In 68 BC, the town was sacked by pirates. During the sacking, the port was set on fire, the consular war fleet was destroyed, and two prominent senators were kidnapped. This attack caused such panic in Rome that Pompey Magnus arranged for the tribune Aulus Gabinius to rise in the Roman Forum and propose a law, the Lex Gabinia, to allow Pompey to raise an army and destroy the pirates. Within a year, the pirates had been defeated.
The town was then re-built, and provided with protective walls by the statesman and orator Marcus Tullius Cicero.
The town was further developed during the first century AD under the influence of Tiberius, who ordered the building of the town's first Forum. The town was also soon enriched by the construction of a new harbor on the northern mouths of the Tiber (which reaches the sea with a larger mouth in Ostia, Fiumara Grande, and a narrower one near to the current Fiumicino International Airport). The new harbor, not surprisingly called Portus, from the Latin for "harbor," was excavated from the ground at the orders of the emperor Claudius. This harbour became silted up and needed to be supplemented later by a harbor built by Trajan finished in the year AD 113; it has a hexagonal form, in order to reduce the erosive forces of the waves. This took business away from Ostia itself (further down river) and began its commercial decline.
Ostia itself was provided with all the services a town of the time could require; in particular, a famous lighthouse. Ostia contained the Ostia Synagogue, the earliest synagogue yet identified in Europe; it created a stir when it was unearthed in 1960-61.[4] By 1954 eighteen mithraea had also been discovered: Mithras had his largest following among the working population that were the majority of this port town. Archaeologists also discovered the public latrinas, organized for collective use as a series of seats that allow us to imagine today that the function was also a social moment. In addition, Ostia had a large theatre, many public baths, numerous taverns and inns, and a firefighting service.
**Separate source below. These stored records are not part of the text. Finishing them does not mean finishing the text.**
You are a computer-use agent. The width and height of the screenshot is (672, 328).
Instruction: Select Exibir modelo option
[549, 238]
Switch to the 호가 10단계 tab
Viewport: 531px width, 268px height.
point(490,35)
Trajan too, required a widening of the naval areas, and ordered the building of another harbor, again pointing towards the north. It must be remembered that at a relatively short distance, there was also the harbor of Civitavecchia (Centum Cellae), and Rome was starting to have a significant number of harbours, the most important remained Portus.
Santa Aurea, OstiaOstia grew to 50,000 inhabitants in the 2nd century, reaching a peak of some 75,000 inhabitants in the 2nd and 3rd centuries AD.[citation needed] Ostia became an episcopal see as early as the 3rd century, the cathedral (titulus) of Santa Aurea (illustration, left) being located on the burial site of St. Monica, mother of Augustine; she died in an inn in the town. In time, naval activities became focused on Portus instead. A slow decadence began in the late Roman era around the time of Constantine I, with the town ceasing to be an active port and instead becoming a popular country retreat for rich aristocrats from Rome itself (along the lines of Brighton's relationship to London in the 18th century).
The decaying conditions of the city were mentioned by St. Augustine when he passed there in the late 4th century. The poet Rutilius Namatianus also reported the lack of maintenance of the city in 414.
With the end of the Roman Empire, Ostia fell slowly into decay, and was finally abandoned in the 9th century due to the repeated invasions and sackings by Arab pirates, including the Battle of Ostia, a naval battle in 849 between Christian and Saracens; the remaining inhabitants moved to Gregoriopolis.